Extensive research within last two decades has indicated that
curcumin extracted from turmeric (Curcuma longa), exhibits anticancer potential, in part through the modulation of inflammatory pathways. However, the residual antitumor activity of
curcumin-free turmeric (CFT) relative to
curcumin or turmeric is not well-understood. In the present study, therefore, we determined activities of these agents in both in vitro and in vivo models of human HCT-116
colorectal cancer (CRC). When examined in an in vitro antiproliferative, clonogenic or anti-inflammatory assay system, we found that
curcumin was highly active whereas turmeric and CFT had relatively poor activity against CRC cells. However, when examined in vivo at an oral dose of either 100 or 500 mg/kg given to nude mice bearing CRC xenografts, all three preparations of
curcumin, turmeric, and CFT similarly suppressed the growth of the xenograft. The effect of CFT on suppression of
tumor growth was dose-dependent, with 500 mg/kg tending to be more effective than 100 mg/kg. Interestingly, 100 mg/kg
curcumin or turmeric was found to be more effective than 500 mg/kg. When examined in vivo for the expression of
biomarkers associated with cell survival (cIAP-1, Bcl-2, and
survivin), proliferation (Ki-67 and
cyclin D1) and
metastasis (ICAM-1 and
VEGF), all were down-modulated. These agents also suppressed inflammatory
transcription factors (NF-κB and STAT3) in
tumor cells.

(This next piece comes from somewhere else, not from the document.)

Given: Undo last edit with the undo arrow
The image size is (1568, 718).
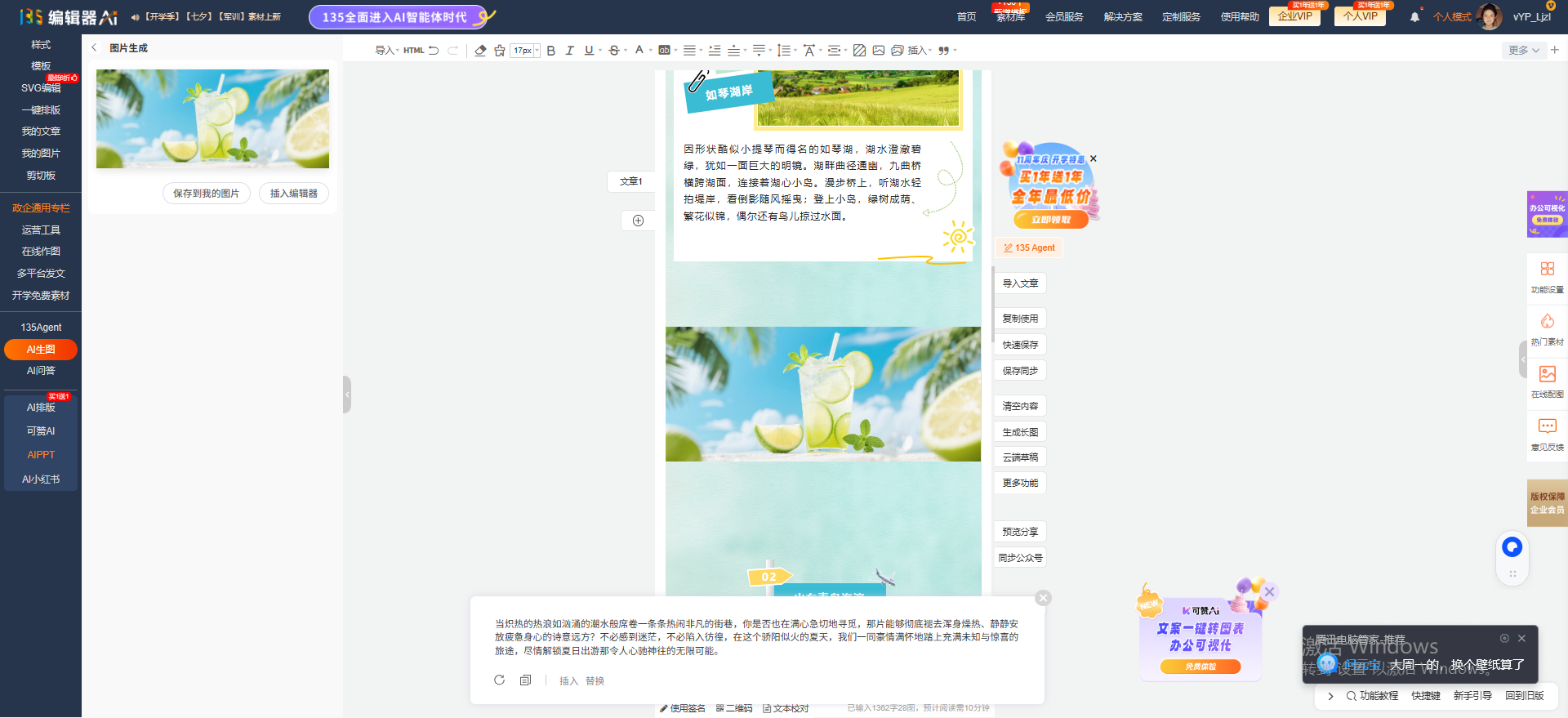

Overall, our results with CFT provide evidence that turmeric must contain additional bioactive compounds other than
curcumin that, in contrast to
curcumin, exhibit greater anticancer potential in vivo than in vitro against human CRC. Moreover, our study highlights the fact that the beneficial effects of turmeric and
curcumin in humans may be more effectively realized at lower doses, whereas CFT could be given at higher doses without loss in favorable activity.